According to K. Chapaeva, she heard Pelageya boast about this already in the 1930s. However, it should be noted that since the population of Lbischensk and its environs, which consisted of the Ural Cossacks, fully sympathized with the whites and maintained contact with them, the latter were aware of the situation in the city in detail. Therefore, even if the story of the betrayal of Pelageya Kamishkertseva is true, the information she reported was not of particular value. This report is not mentioned in the documents of the White Guards.

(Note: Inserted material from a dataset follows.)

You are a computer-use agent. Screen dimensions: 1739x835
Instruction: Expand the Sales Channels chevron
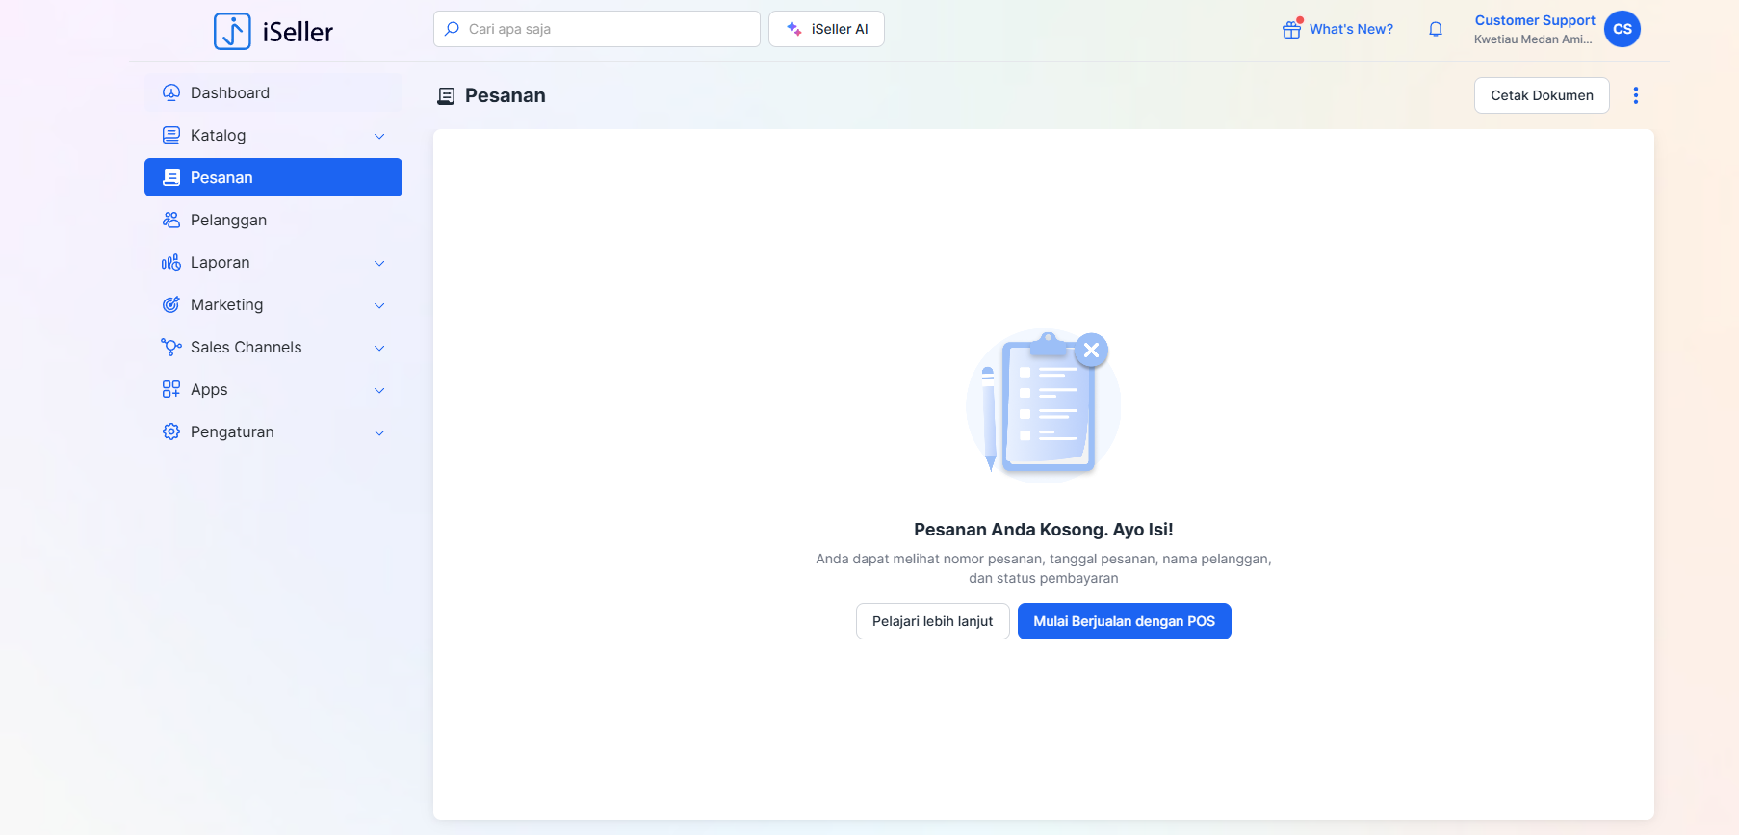(379, 348)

Chapaev's native children:

Alexander Vasilievich (1910-1985) - officer, went through the entire Great Patriotic War. He retired with the rank of Major General. The last post was Deputy Commander of Artillery of the Moscow Military District.

Claudia Vasilievna (1912-1999) - Soviet party worker, known as a collector of materials about her father.

Arkady Vasilyevich (1914-1939) - military pilot, died near Borisoglebsk during a training flight in a fighter.